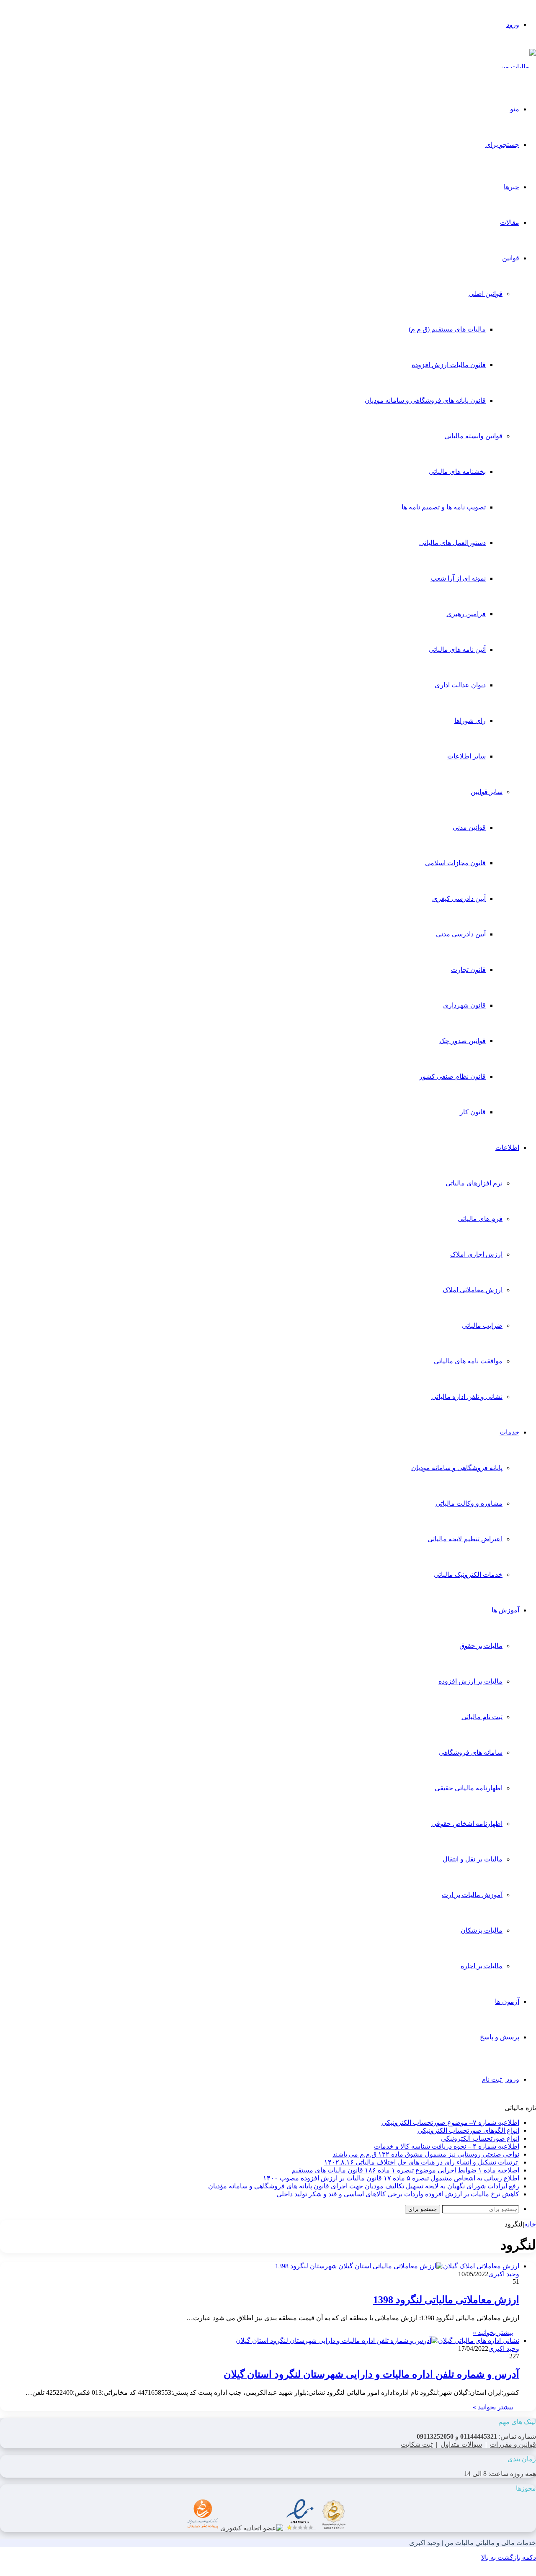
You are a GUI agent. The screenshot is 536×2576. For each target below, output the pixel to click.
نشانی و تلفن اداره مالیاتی (466, 1396)
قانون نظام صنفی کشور (452, 1076)
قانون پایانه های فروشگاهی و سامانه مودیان (425, 400)
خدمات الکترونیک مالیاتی (468, 1574)
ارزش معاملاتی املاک (472, 1289)
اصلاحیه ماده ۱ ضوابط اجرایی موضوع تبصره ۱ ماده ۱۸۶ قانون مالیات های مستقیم (405, 2170)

····················

**Your instructions:** Return every entry above exactly. Pictures stay out.

**Output for this exercise:**
You are a GUI agent. The screenshot is 536×2576. For each target below, output the pixel to click.
نشانی و تلفن اداره مالیاتی (466, 1396)
قانون نظام صنفی کشور (452, 1076)
قانون پایانه های فروشگاهی و سامانه مودیان (425, 400)
خدمات الکترونیک مالیاتی (468, 1574)
ارزش معاملاتی املاک (472, 1289)
اصلاحیه ماده ۱ ضوابط اجرایی موضوع تبصره ۱ ماده ۱۸۶ قانون مالیات های مستقیم (405, 2170)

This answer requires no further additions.